Вместе с зимой пришли ошалевшие от голода волки и повадились рыть могилы на погосте, но те, кто эти могилы обратно закапывал вместе с уцелевшими костяками, поговаривали, что следы на земле не от волчьих когтей, а от самых что ни на есть человеческих пальцев, а следов волчьих вокруг кладбища не нашли. Вообще никаких не нашли.
Над всеми этими напастями черным вороном парил отец Паисий, появляясь здесь и там, строя каверзы, изводя люд. То возьмется роды принимать, заявляя о своем знахарском авторитете, да так примет, что и приплод, и бабу – обоих в могилу. То избу молодоженам освятит, а та возьми и полыхни вместе с молодыми в ту же ночь. А то и вовсе в колодец чей-нибудь водицы святой плеснет, божьей благостью прикрываясь, а колодец возьми и покройся черной плесенью.
Как ни крути, выходило, что отца Паисия всенепременно надобно убивать, и дело это благое и богоугодное. Сашка Шеляга сам себя и подписал на это убийство.
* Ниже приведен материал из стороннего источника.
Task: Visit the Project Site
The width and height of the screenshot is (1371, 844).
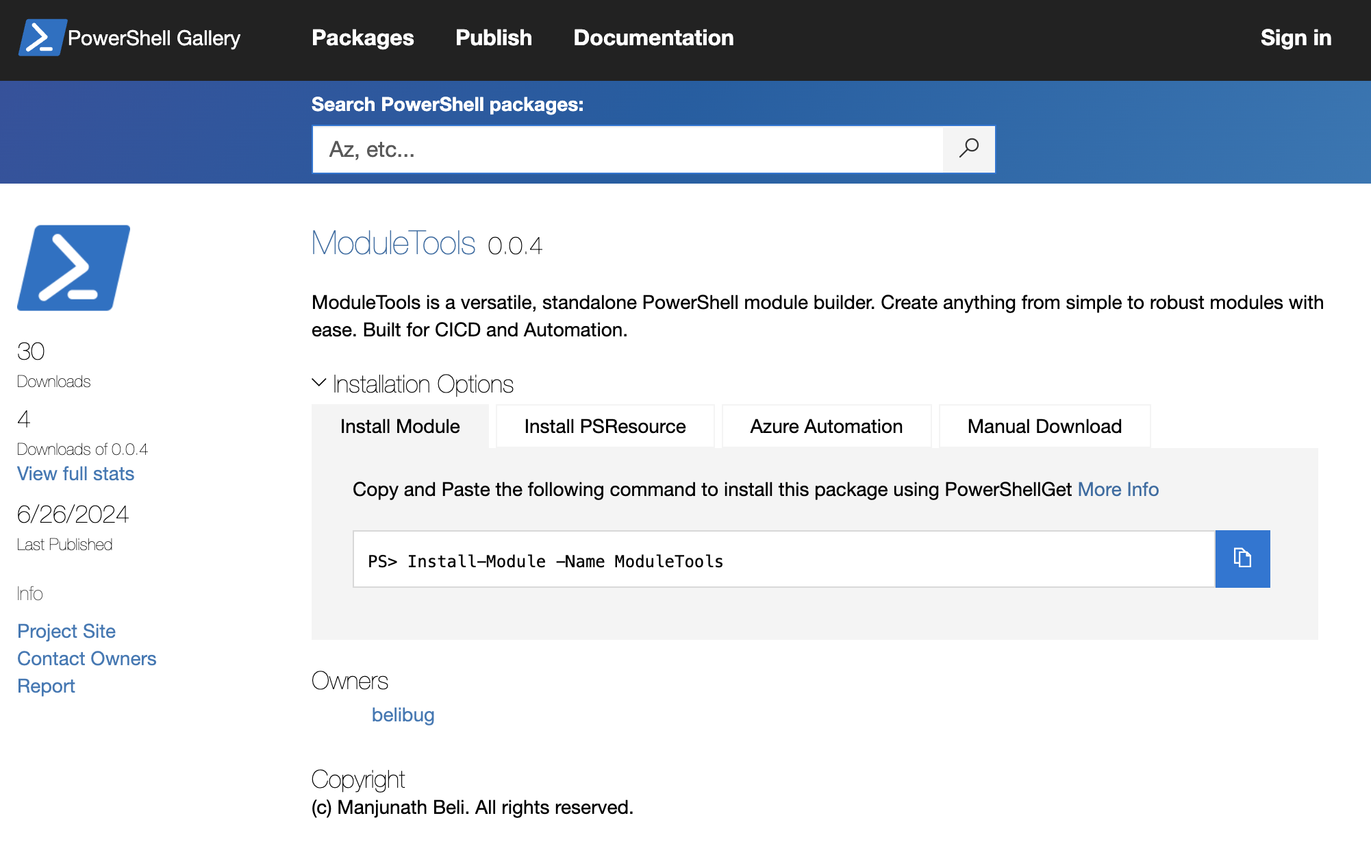Action: coord(66,630)
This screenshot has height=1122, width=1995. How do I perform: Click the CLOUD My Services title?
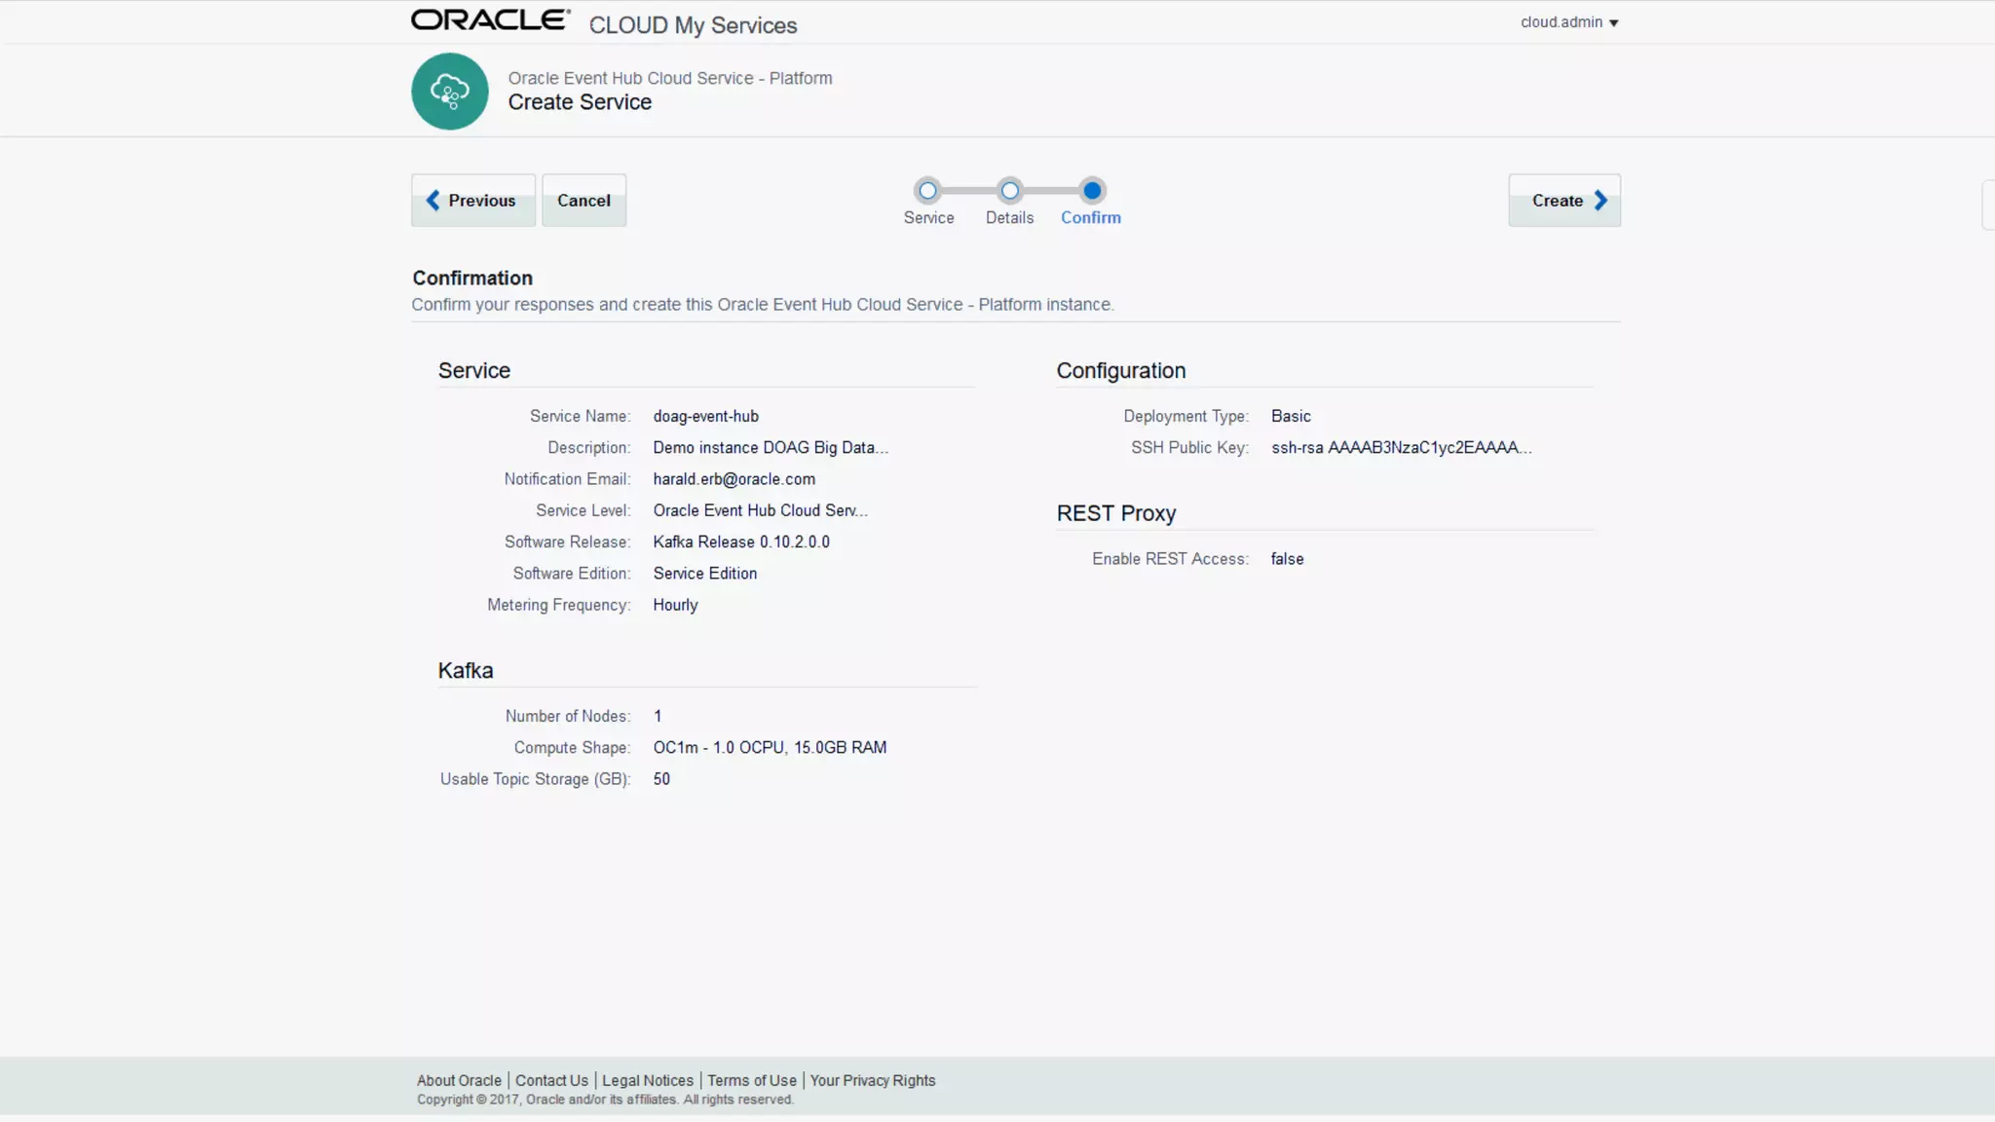(693, 25)
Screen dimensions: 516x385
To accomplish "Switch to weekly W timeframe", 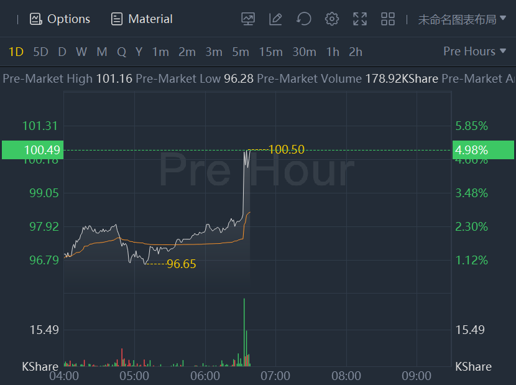I will [x=81, y=52].
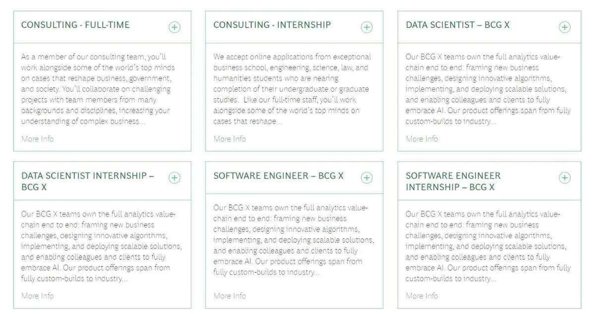The width and height of the screenshot is (595, 314).
Task: Click plus icon on Data Scientist Internship card
Action: tap(174, 178)
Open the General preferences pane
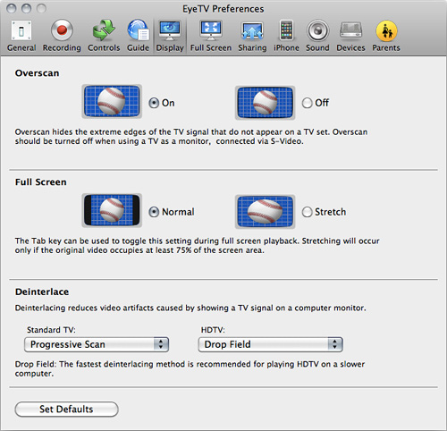Screen dimensions: 447x431 pos(21,36)
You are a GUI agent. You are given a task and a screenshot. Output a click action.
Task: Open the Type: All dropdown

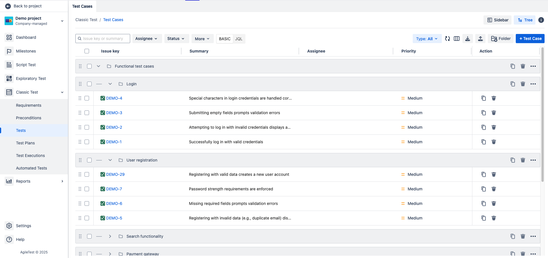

Шеляга был проходимец, пьяница и каторжник. Летом жил в блуде и хмелю, крестьянский труд не признавал, как и вообще любой другой. За каждой юбкой увязывался, да в каждое мужичье рыло норовил кулаком засадить, кроме, пожалуй, своего соседа и собутыльника Кондрата-заики. А выпив, так и вовсе за нож хватался по лихой каторжной привычке. Давно бы его, такого беса, в избе заперли да подпалили, коли бы не был Сашка исключительным охотником, несмотря на несолидный свой возраст. В хорошую зиму до сотни соболей добывал – это не считая птицы и рыбы, которых он волок по весне с зимовьев полными санями. С продажи соболиных шкур он себе оставлял совсем немного – на водку да на необходимый охотничий скарб. Остальные же деньги ссуживал старосте то на постройку школы, то на закуп лекарств, то еще на какое полезное дело. То же и с остальной добычей – себе отложит нужное количество на лето и осень, остальное нуждающимся раздаст или выменяет на помощь какую или на картошку с хлебом. Лето пропьет, сентябрь пропохмелится, а в октябре вновь на промысел.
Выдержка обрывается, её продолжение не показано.